*** Records shown ***
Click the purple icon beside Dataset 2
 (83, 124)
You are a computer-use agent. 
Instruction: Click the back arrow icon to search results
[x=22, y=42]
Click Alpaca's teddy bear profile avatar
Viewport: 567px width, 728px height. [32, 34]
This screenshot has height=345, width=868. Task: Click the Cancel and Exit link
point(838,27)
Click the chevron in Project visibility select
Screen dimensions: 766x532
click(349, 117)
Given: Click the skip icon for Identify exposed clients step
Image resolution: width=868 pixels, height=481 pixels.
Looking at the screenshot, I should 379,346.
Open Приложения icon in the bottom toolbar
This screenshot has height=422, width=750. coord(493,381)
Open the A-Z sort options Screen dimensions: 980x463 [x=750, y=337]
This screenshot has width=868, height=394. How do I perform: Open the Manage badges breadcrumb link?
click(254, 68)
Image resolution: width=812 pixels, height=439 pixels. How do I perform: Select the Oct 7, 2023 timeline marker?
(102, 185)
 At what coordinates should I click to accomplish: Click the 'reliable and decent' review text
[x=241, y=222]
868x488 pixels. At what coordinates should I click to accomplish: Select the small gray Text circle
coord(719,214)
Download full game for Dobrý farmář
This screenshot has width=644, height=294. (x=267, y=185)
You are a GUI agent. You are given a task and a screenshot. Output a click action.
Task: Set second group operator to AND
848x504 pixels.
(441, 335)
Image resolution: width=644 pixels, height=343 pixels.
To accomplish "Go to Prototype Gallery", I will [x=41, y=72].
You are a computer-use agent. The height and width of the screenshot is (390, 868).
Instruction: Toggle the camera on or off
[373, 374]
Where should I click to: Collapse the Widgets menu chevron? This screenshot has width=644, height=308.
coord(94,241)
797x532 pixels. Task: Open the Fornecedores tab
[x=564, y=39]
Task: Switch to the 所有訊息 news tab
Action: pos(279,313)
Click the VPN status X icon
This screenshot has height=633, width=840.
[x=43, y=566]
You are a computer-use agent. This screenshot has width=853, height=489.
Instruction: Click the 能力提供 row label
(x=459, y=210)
*** End of Records shown ***
▸ **Your objective**:
From the line with "Image resolution: width=644" to the final line of the entries above, return every line exactly as written.

▸ **Solution below**:
Image resolution: width=644 pixels, height=343 pixels.
To accomplish "Go to Prototype Gallery", I will [x=41, y=72].
You are a computer-use agent. The height and width of the screenshot is (390, 868).
Instruction: Toggle the camera on or off
[373, 374]
Where should I click to: Collapse the Widgets menu chevron? This screenshot has width=644, height=308.
coord(94,241)
797x532 pixels. Task: Open the Fornecedores tab
[x=564, y=39]
Task: Switch to the 所有訊息 news tab
Action: pos(279,313)
Click the VPN status X icon
This screenshot has height=633, width=840.
[x=43, y=566]
You are a computer-use agent. This screenshot has width=853, height=489.
Instruction: Click the 能力提供 row label
(x=459, y=210)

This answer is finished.